Tratava-se do primeiro disco de José Mário Branco. Foi então referido, com toda a naturalidade, que o autor não podia estar ali em estúdio, pelo facto de viver no estrangeiro. O verdadeiro motivo foi discretamente iludido: ele estava exilado em Paris.
Lembro-me, como se fosse hoje, da interessante peça instrumental “Gare de Austerlitz”, com que o disco abria: era um som ambiente, com ruídos de multidão e de comboios, que depois se iam enchendo progressivamente de música. Austerlitz era o nome da estação onde, em Paris, desembarcavam todos os portugueses que iam em busca de uma nova vida. Ou da liberdade.
Desde esse dia e até hoje, segui com algum cuidado o percurso de José Mário Branco, do trabalho que fez no exílio com Sérgio Godinho até às belas derivas que, como compositor, com Manuela de Freitas como letrista, empreendeu pela área do fado, de que Camané acabaria por ser um grande beneficiário. Pelo meio, nos anos 80, tivemos direito ao chocante “FMI”, um disco que me recordo de ter levado comigo para Angola e de ter ali o ouvido com amigos, em “alto berros”, que era como aquela peça de indignação radical merecia ser escutada.

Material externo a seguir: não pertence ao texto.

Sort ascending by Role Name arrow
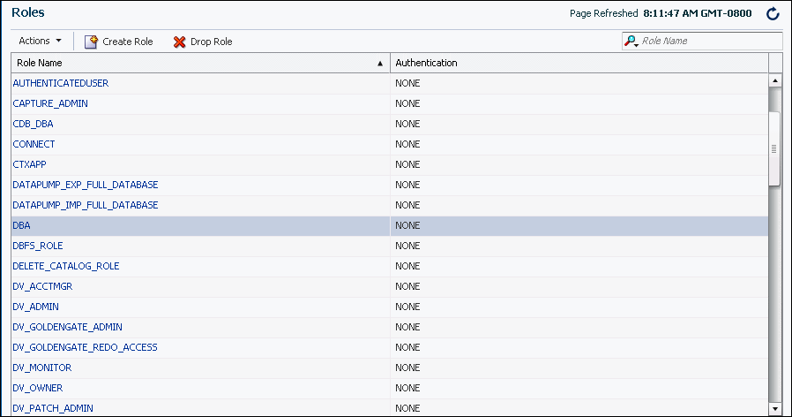 pos(380,64)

Ao vivo, creio só ter visto José Mário Branco uma única vez, num espetáculo no CCB, já há muitos anos. Sempre o achei muito melhor compositor do que intérprete, embora ele soubesse tirar bom partido melódico daquela sua voz rouca e grave.
José Mário Branco morreu. Era de uma geração, a que também pertenço, que está agora de saída, embora com legítimo orgulho do legado que deixa.
Recordo-o aqui com uma canção divertida, de ritmo de marcha alegre, ancorada na geografia de Lisboa, que diz bastante mais do que aquilo que parece dizer: “ “Qual é a tua, ó meu?”.
O clássico chunga “Tira a mão da popeline!”, que surge dito a meio da música, ficou ali consagrado para sempre.